[Saved data entries]
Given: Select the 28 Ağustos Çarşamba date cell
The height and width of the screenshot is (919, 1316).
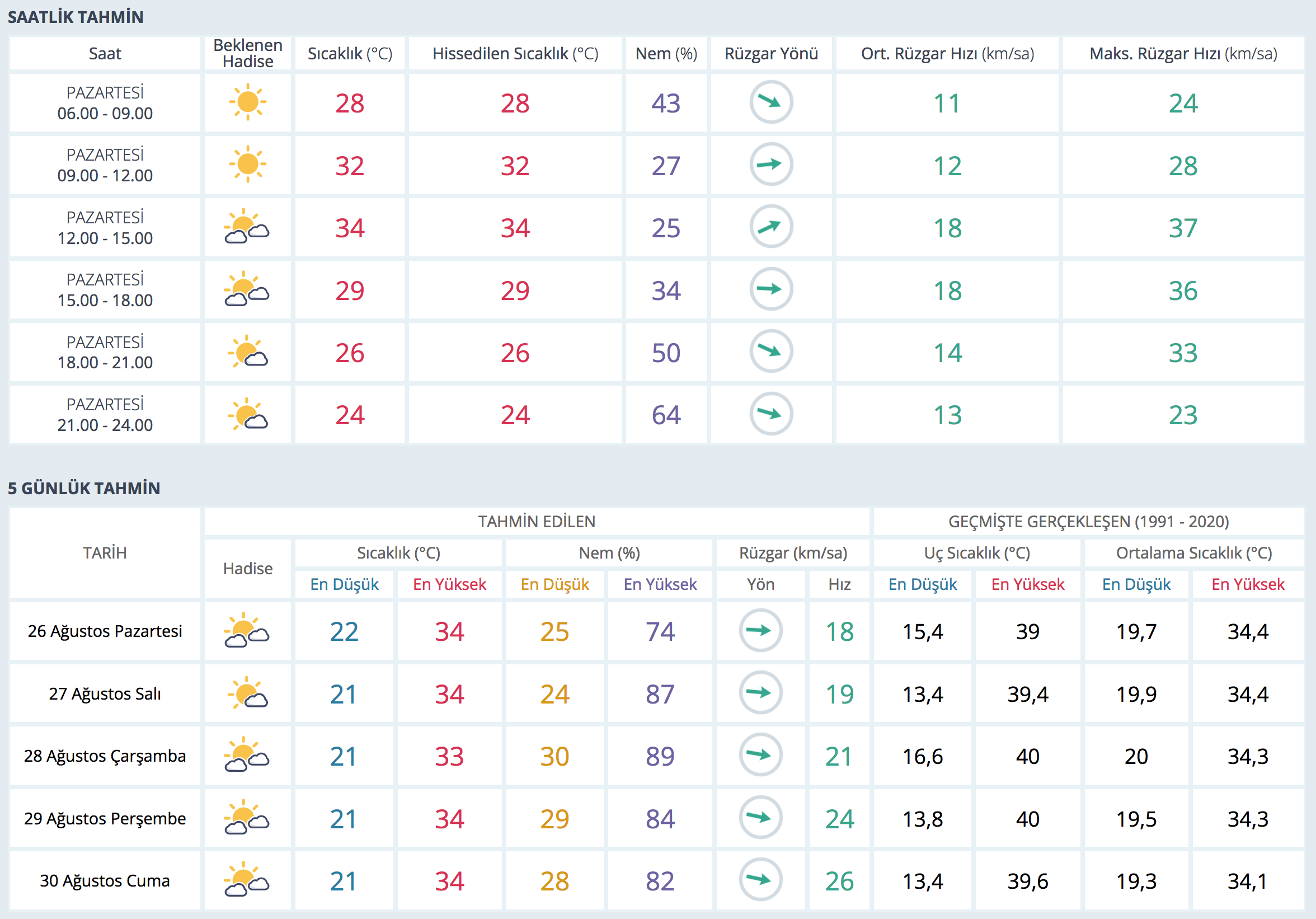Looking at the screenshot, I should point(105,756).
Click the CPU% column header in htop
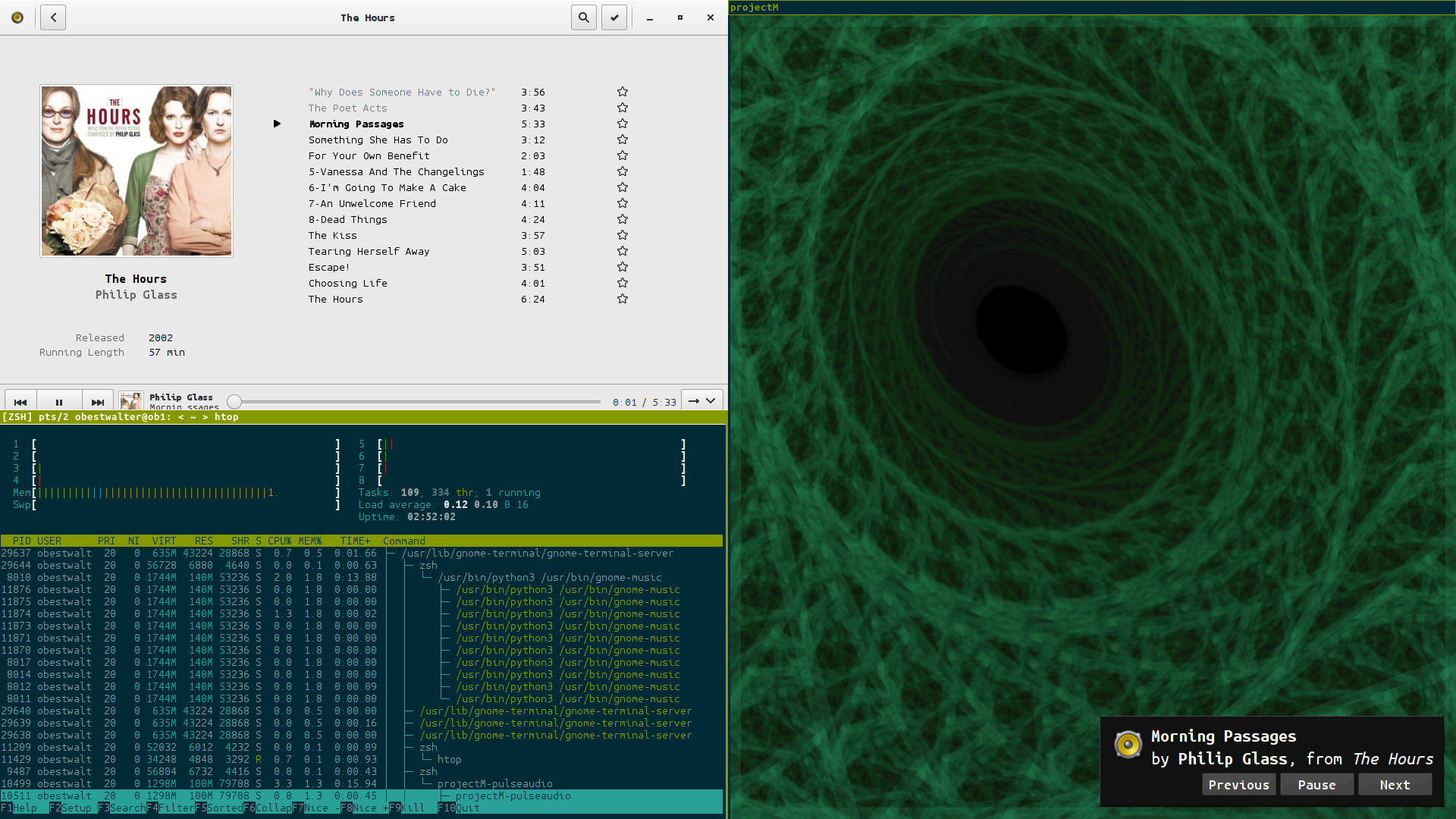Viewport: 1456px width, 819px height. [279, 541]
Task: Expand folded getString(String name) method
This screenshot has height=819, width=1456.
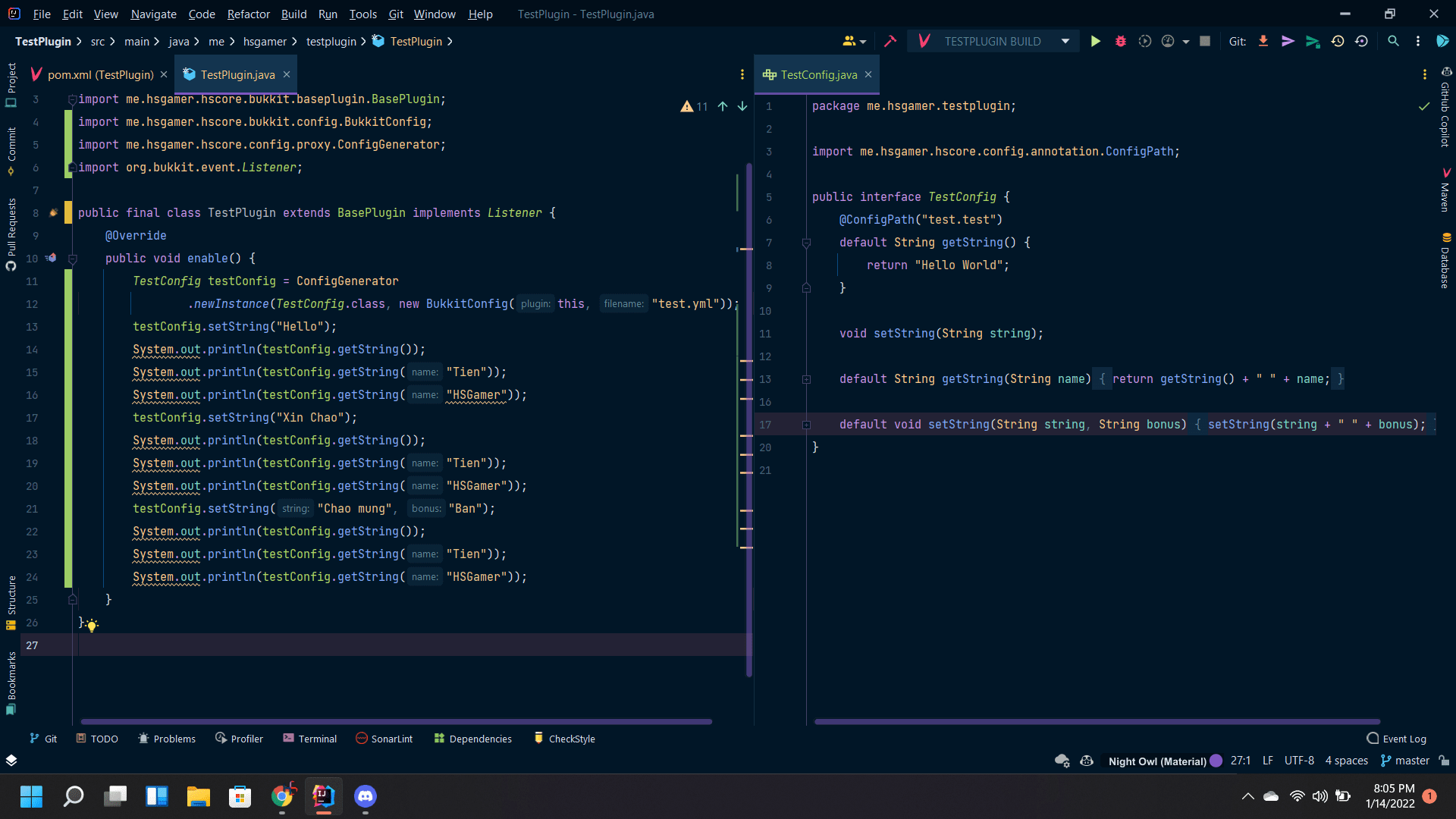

● PROBLEM REQUIREMENTS:
Please print exactly the lines from the one holding "The height and" through the final line of the data above, including both, and skip all pictures.

● TASK OUTPUT:
The height and width of the screenshot is (919, 1316).
Looking at the screenshot, I should point(105,756).
Click the CPU% column header in htop
Viewport: 1456px width, 819px height. [279, 541]
Task: Expand folded getString(String name) method
This screenshot has height=819, width=1456.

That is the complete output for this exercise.